Tuesday, April 24, 2007

Wake Up America!


Today, we are all Hokies.

No sentient human being can watch the images of despair on the TV news, and not feel the pain of everyone at Virginia Tech, and in the small supporting township of Blacksburg, Virginia.

But we must also wonder, in confusion, what has become of our country. What on earth made this happen? What did we do that was so wrong that it could bring this to pass?

I can remember the Sixties like they were yesterday.

At home, America seemed to be a land of plenty. And Americans sought to carry that good feeling to new frontiers around the globe.

My father was a part of that crusade. Which is how I ended up being born and bred in England, even though my family had made the initial journey to America with the rest of the pilgrims, on the Mayflower.

My dad helped to introduce the American Express card to all points north and south, on the other side of the Atlantic - in Europe, the Middle East and in Africa.

It's difficult to conceive of a time when such capitalist artifacts were not commonplace around the world. But it was an era of adventure, heralded by John Kennedy's rousing words from the steps of the Capitol in Washington.

And then it all went wrong.

Assassinations. Vietnam. Watergate. A loss of innocence. A loss of pride. The adventure just crumbling away. I spent my teenage years in Europe avoiding the graffiti on the walls calling for all Yanks to go home.

When you believe that your excessive bonhomie and good fortune are impenetrable, and that you are welcome wherever you go, it's a mind-shock to discover that you're vulnerable after all, and that your neighbors were just waiting for you to fall over.

America withdrew into itself. It dropped all pretence of genuine altruism, and turned instead to self-gratification.

Ambition and greed were the driving forces at home, and where before America had prided itself on its spirit of outgoing generosity and charity when dealing with the rest of the world, now it was determined only to ensure that none got in its way.
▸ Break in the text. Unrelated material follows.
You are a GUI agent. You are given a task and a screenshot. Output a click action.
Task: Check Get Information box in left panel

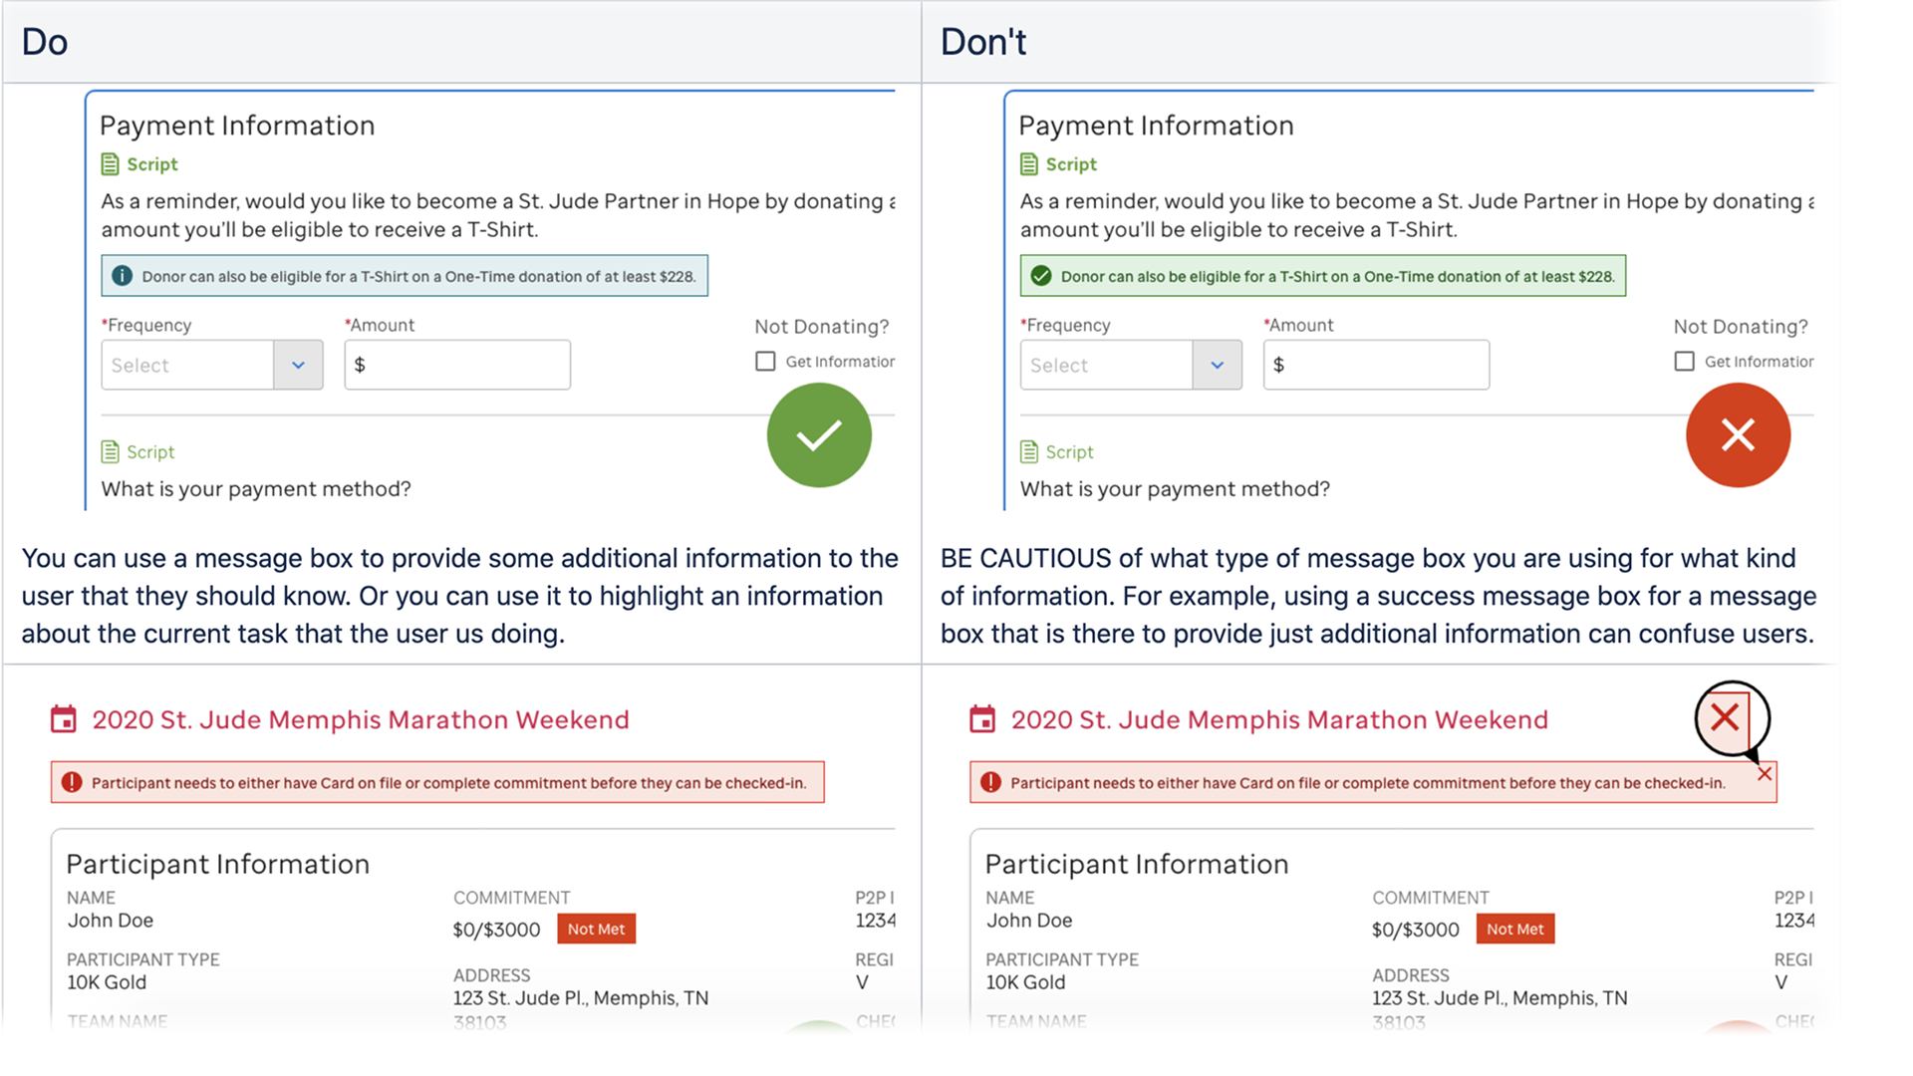coord(765,362)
The 'me' generations took over. Two stock booms. Corporate malfeasance. And a growing disparity between the rich and the poor.

An economic policy fuelled by greed; a social policy based on hatred; and a foreign policy driven by revenge.

These are the character traits by which America is recognised around the world in the 21st century.

But don't blame just our leaders. We have all cheered and encouraged the development of the society in which we live today.

It is not Congress or our Presidents who made us cynical and selfish. We did that to ourselves.

It is we who encourage the paparazzi, when we rush to buy the latest photo's of celebrity disgrace.

It is we who spend hours each evening delighting in the discomfort and embarrassment of ordinary people on TV reality shows.

It is we who think it is cute to be selfish and mean and intolerant and abusive.

And it is we who have determined that each of us, in our daily lives, will no longer think of what we can do for others, but rather that we should react to every given situation with prototypical Alpha American Attitude.

A wise politician in England once said, you can't legislate feelings.

There is way too much anger and intolerance in America today. But the answer is not to turn our cities and our universities into over-protected fortresses. Or to start another fruitless debate about the right to bear arms.

The answer lies in each of us.

Starting today, we can all make choices about how we act and react. What we watch and read. Whether or not we take the time to help the person we see has fallen by the wayside.

It is not government that will make us a less angry and a more tolerant country. It is each of us making better choices.

The political season is upon us. We will hear much from people telling us that we can be better; that we deserve better.

I say that we are better people - right now. And all we need to prove it is to start being better people in our dealings with our neighbors and our friends.

We deserve to get only that which we are prepared to give.